The United States military is set to propose a ramping up of the war in Afghanistan in a renewed effort to break a stalemate with the Taliban.

The new plans, drawn up by the Department of Defense, are due to be sent to US President Donald Trump for approval this week, but are expected to pass without any major resistance.

Trump has said he wants to "start winning" in Afghanistan again and military officials have drawn up the intended plans with the president's preferences in mind.

A number of military officials have spoken to the Washington Post and Reuters about the proposals, which come as the Taliban have steadily increased their troop numbers and their influence in Afghanistan.

One proposal is expected to be to grow the number of US soldiers in the country, currently at 8,400, by as many as 5,000 new fighters.

The plans will also reportedly lift the Obama-era restrictions allowing military advisers greater mobility on the battlefield as well as giving the military broader authority to carry out airstrikes.

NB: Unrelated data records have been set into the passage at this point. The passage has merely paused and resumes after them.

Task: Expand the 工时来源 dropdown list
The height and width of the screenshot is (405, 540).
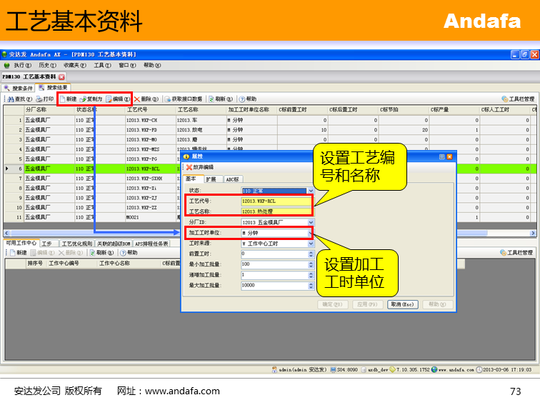Action: [x=310, y=244]
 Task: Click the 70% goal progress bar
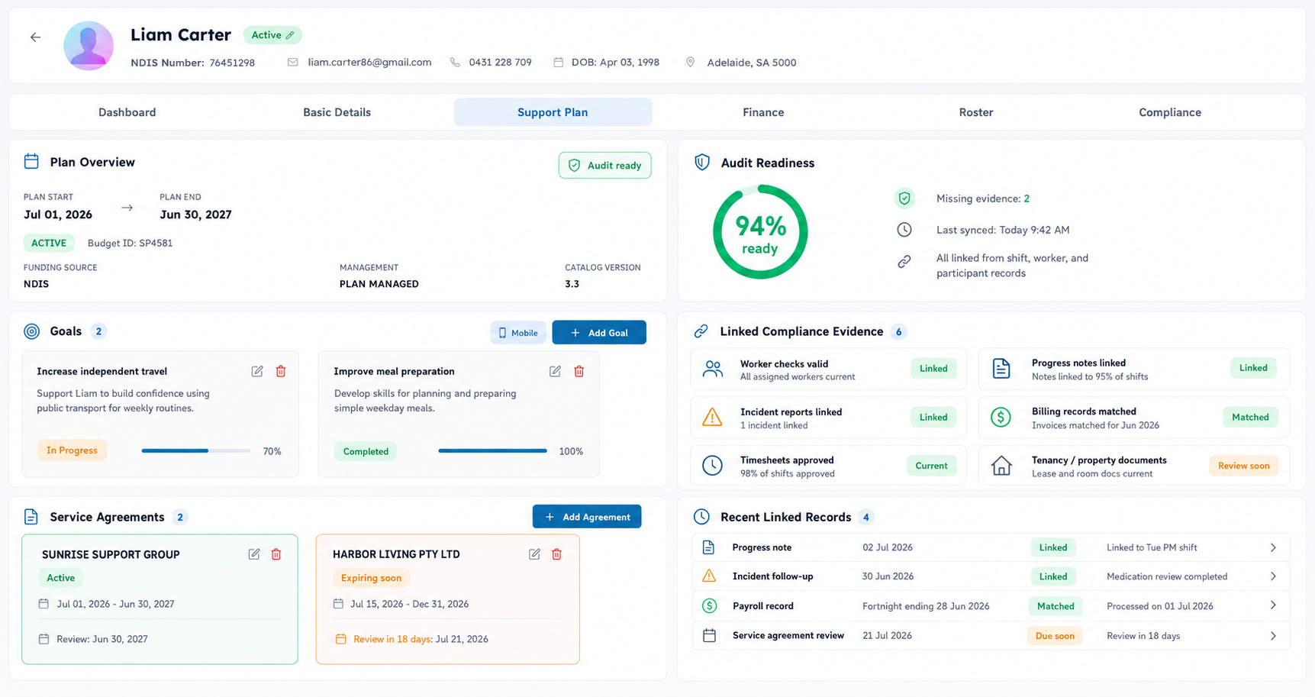click(x=196, y=451)
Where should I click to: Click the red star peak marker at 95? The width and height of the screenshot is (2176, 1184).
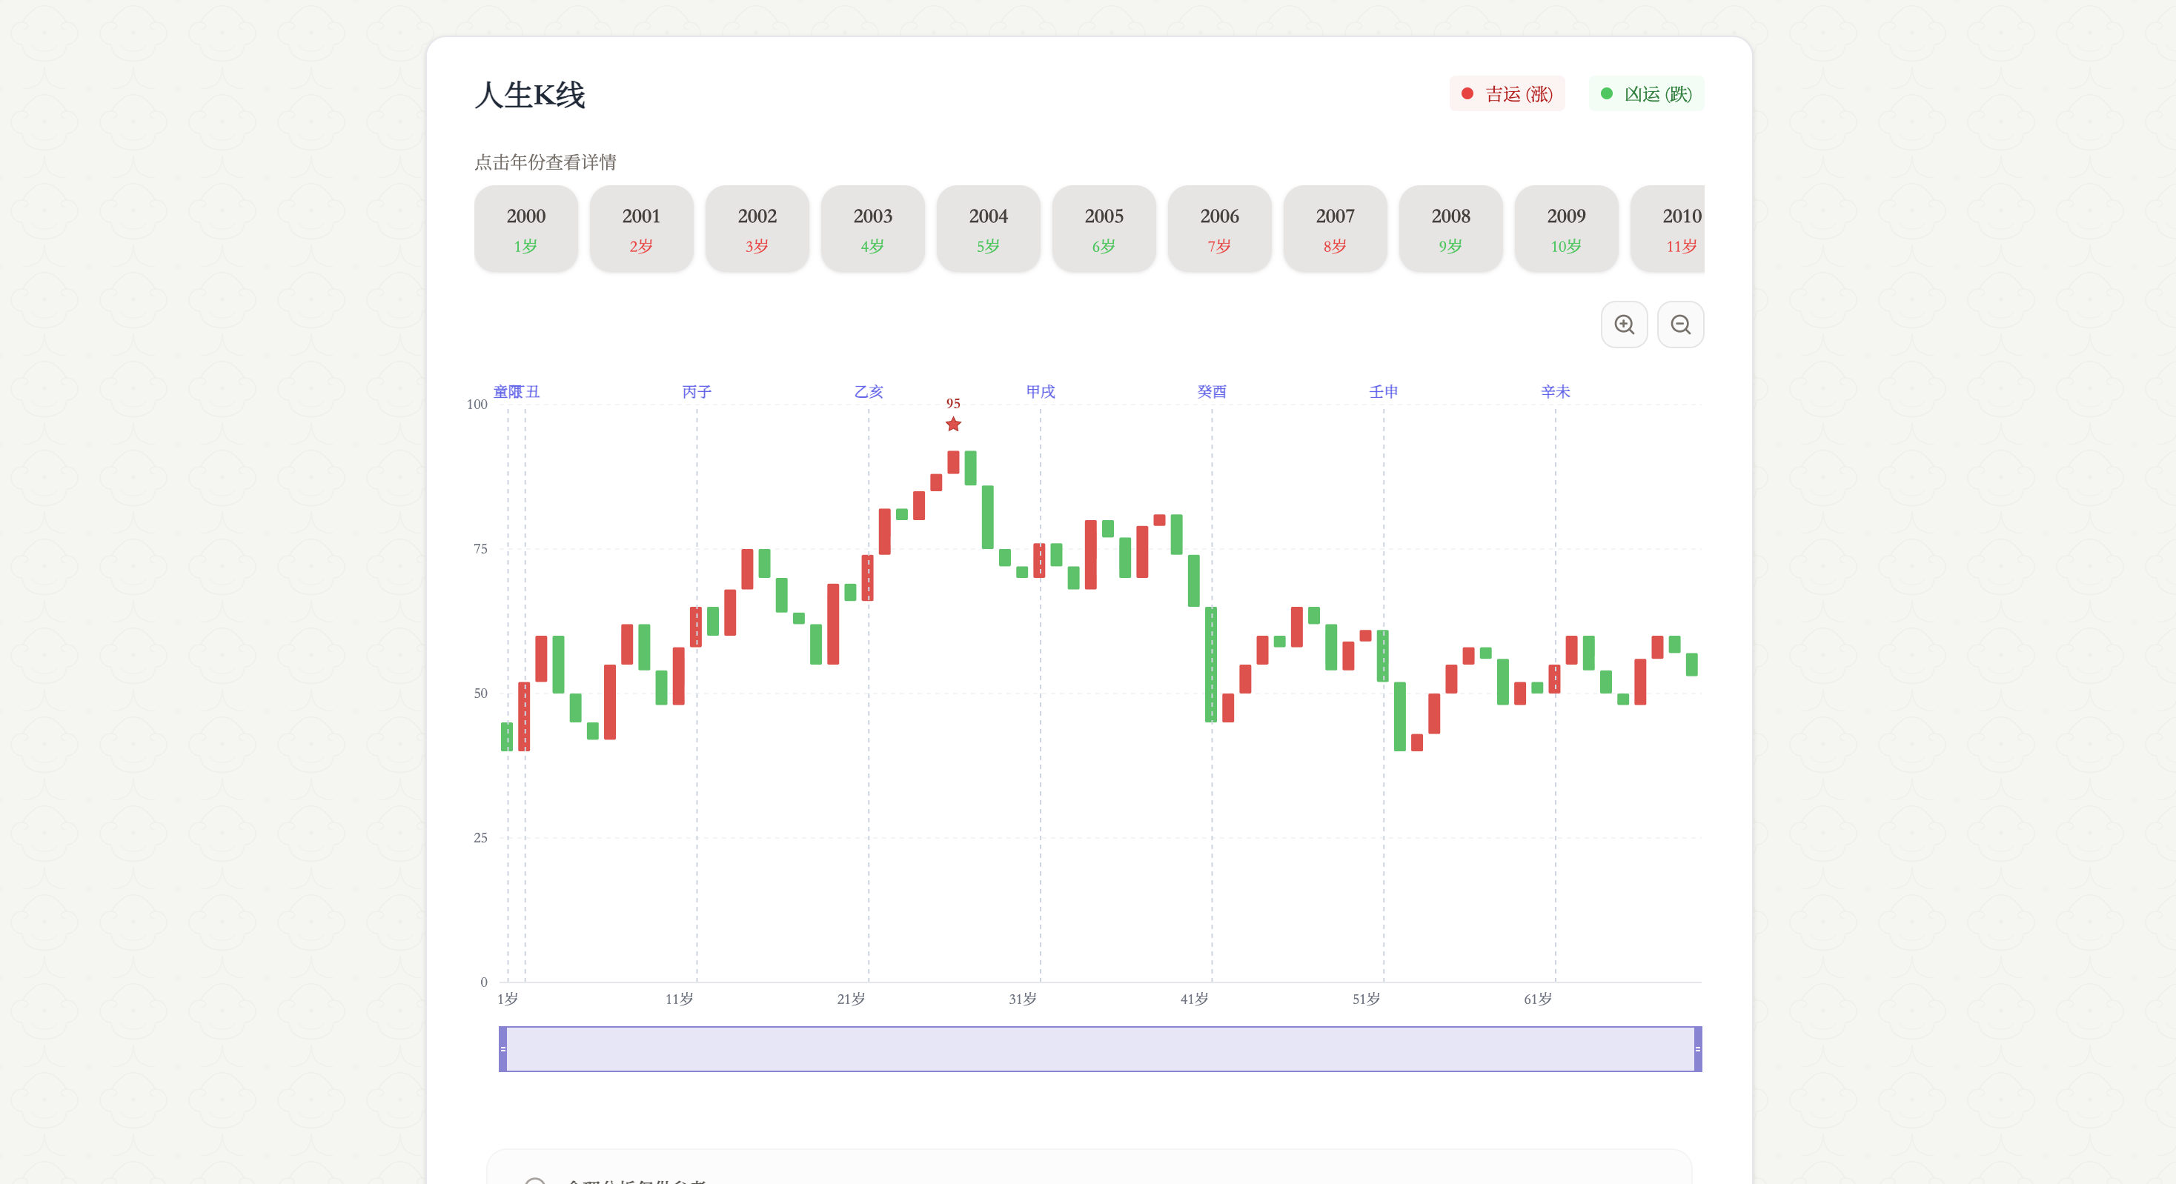coord(953,424)
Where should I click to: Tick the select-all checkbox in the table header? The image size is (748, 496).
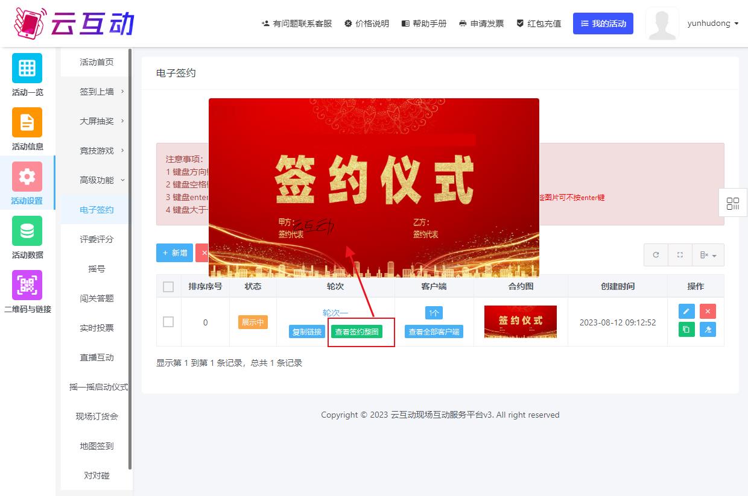[168, 286]
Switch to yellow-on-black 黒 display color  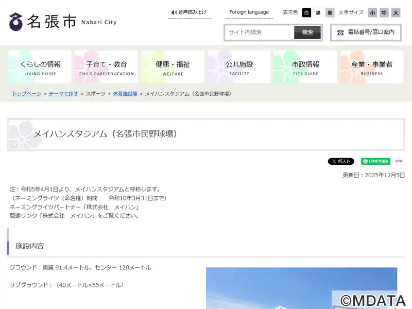(x=318, y=13)
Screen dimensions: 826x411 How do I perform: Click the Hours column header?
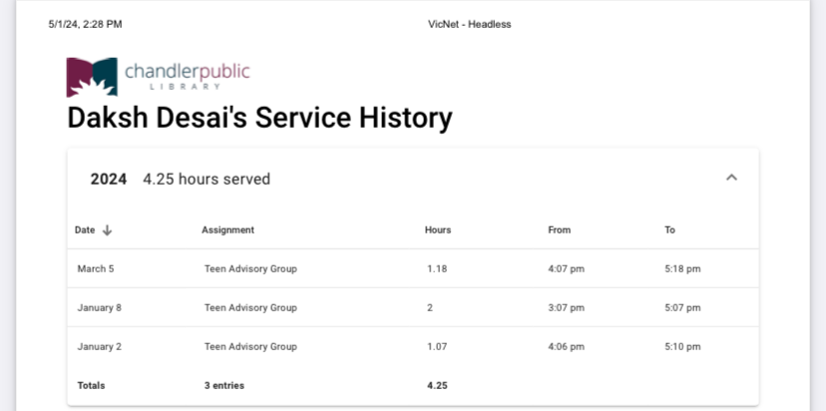(x=438, y=230)
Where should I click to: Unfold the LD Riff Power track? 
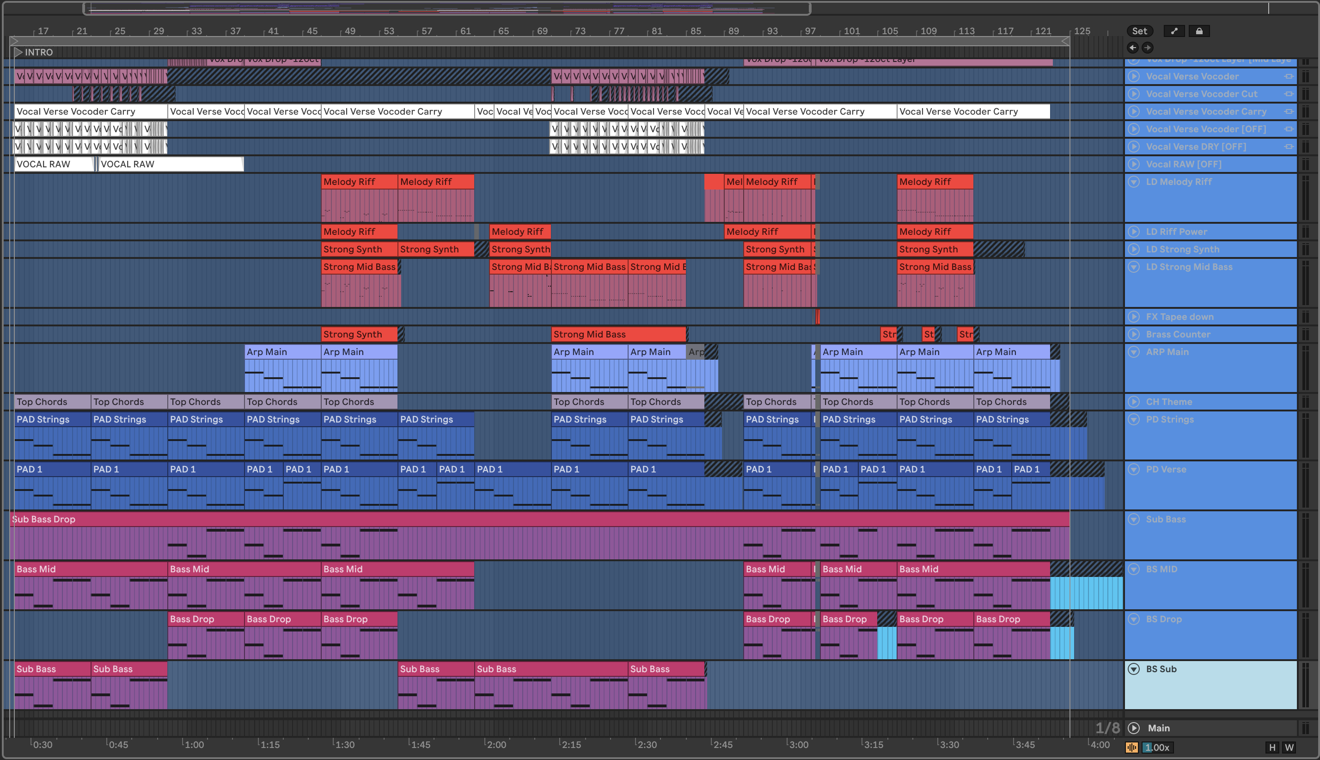coord(1134,232)
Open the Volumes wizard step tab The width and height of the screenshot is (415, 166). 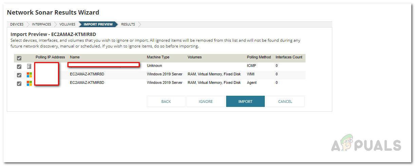point(67,24)
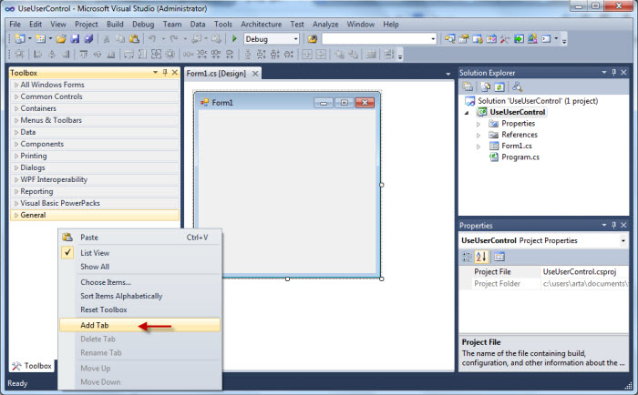Click the Start Debugging green play icon
638x395 pixels.
(x=234, y=39)
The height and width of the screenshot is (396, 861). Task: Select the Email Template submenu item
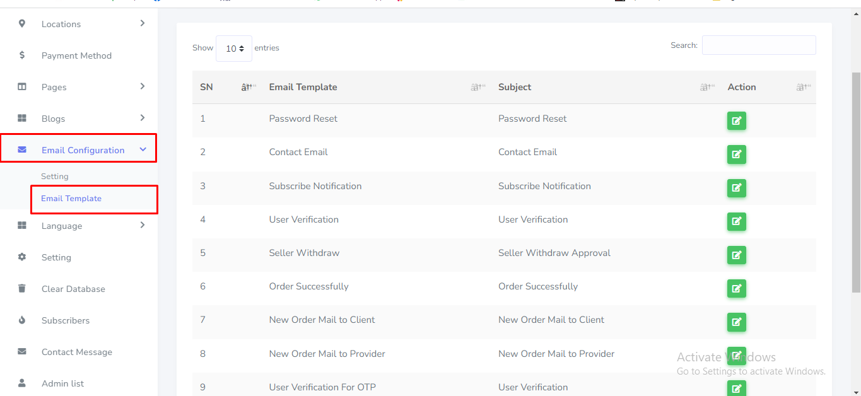(x=71, y=199)
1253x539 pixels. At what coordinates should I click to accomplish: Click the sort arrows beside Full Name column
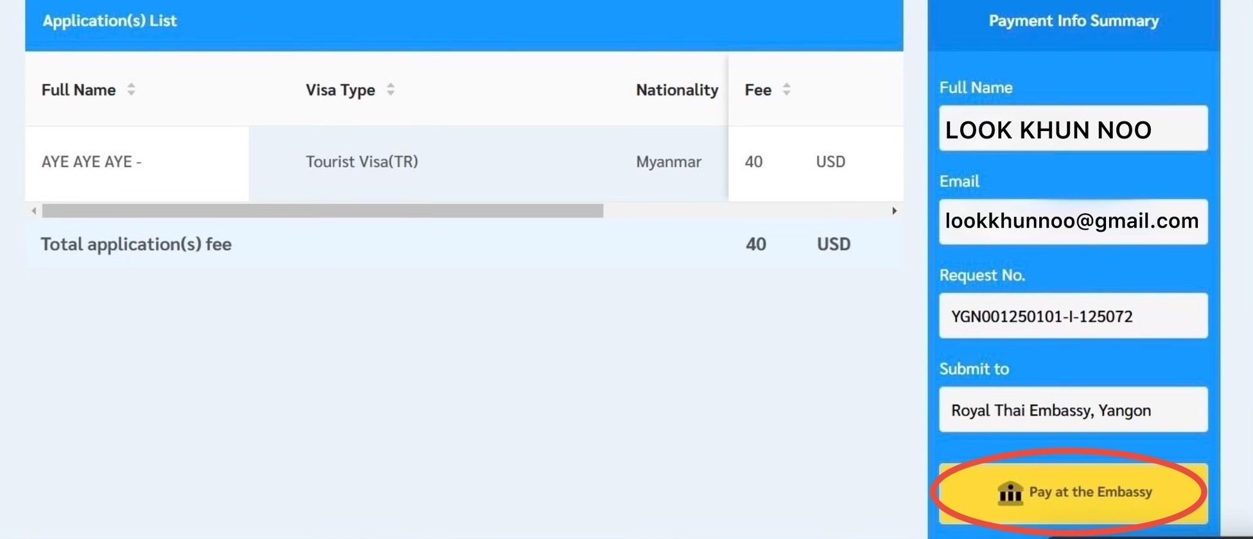tap(131, 89)
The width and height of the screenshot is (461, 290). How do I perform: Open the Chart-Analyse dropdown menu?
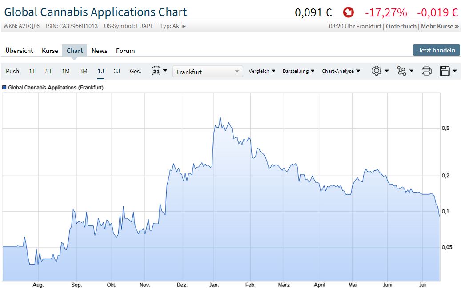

A final decision is expected to be made before May 25, when Trump will attend a Nato summit in Brussels.

However, it is not clear how much political support the proposals would receive given that the war in Afghanistan has become the US' longest ongoing battle at over 15 years.

To date, more than 2,300 American soldiers have been killed and 17,000 wounded, according to Reuters.

The war has also cost more than $23bn (£17.8bn) per year with the overall cost forecast at over $1tn.

US Army soldiers fire a howitzer artillery piece at Seprwan Ghar forward fire base in Panjwai district, Kandahar province southern Afghanistan 12 June 2011 Reuters/Baz Ratner

Douglas Wissing, in a piece for Politico Magazine, argues that the Afghanistan war is unwinnable and that Trump needs to withdraw all troops, right away.

"As the Pentagon requests more troops and drops more and bigger bombs, it's important to assess the dangers of another surge," he said.

"And to consider whether another US escalation can turn around an unwinnable war. Will Surge 2.0 be consequential, relevant, sustainable? Or will it be another futile chapter in an unwinnable war?

He added: "While no one in Washington power circles is yet willing to officially say it, there is nothing the US can do now to change the inevitable course of events.

"All that can happen is good money is thrown after bad; more lives destroyed after so many have been ravaged.

"It is time to accept the obvious: The war in Afghanistan is unwinnable.

"It is time for the US to withdraw its troops, and let the Afghans sort out their own problems."